Russia’s Smoking Problem

This move by the Russian government comes as the country has struggled to combat the widespread use of combustible cigarettes. In 2016, according to the World Health Organization, 29.9 percent of Russian adults smoke cigarettes, including 48.8 percent of men. That is almost twice as many smokers overall as in the United States and United Kingdom, which both had 15.5 percent smoking rates in 2016. Approximately 300,000 to 400,000 Russians die every year as a result of smoking related diseases.

A report by the New York Times from January 2017 outlined the dire situation in Russia and said that President Vladimir Putin’s administration was looking to phase out smoking completely.
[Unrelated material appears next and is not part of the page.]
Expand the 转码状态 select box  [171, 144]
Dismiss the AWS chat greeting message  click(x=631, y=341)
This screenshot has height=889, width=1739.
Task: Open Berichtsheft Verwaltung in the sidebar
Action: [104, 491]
Additionally, in 2013, he signed a law that banned smoking in most public places, raised taxes on tobacco products, and eliminated the sale of cigarettes from certain street kiosks.    

This 2013 plan has had an impact, especially in cutting the number of teenagers who smoke by more than 50 percent.The number of children aged 13 to 15 who smoke declined to 9.3 percent in 2015 from 25.4 percent in 2004, according to the Health Ministry and the New York Times.


The most creative aspect of Russia’s strategy against its heavy-smoking population is the fact that they're using taxation as both a deterrent and incentive.

In other countries including the United States, vaping has been taxed at the same rate as tobacco products because they both contain nicotine, which has been falsely linked as the cause of smoking-related diseases.

Using taxation as a way to move the market from harmful substances like combustible cigarettes to less-damaging activities such vaping is a different approach altogether. It splits the difference between government intervention in a public health crisis with completely taking away cigarettes from smokers. Perhaps a combination of financial incentives and moral pleas is what we need to axe smoking for good.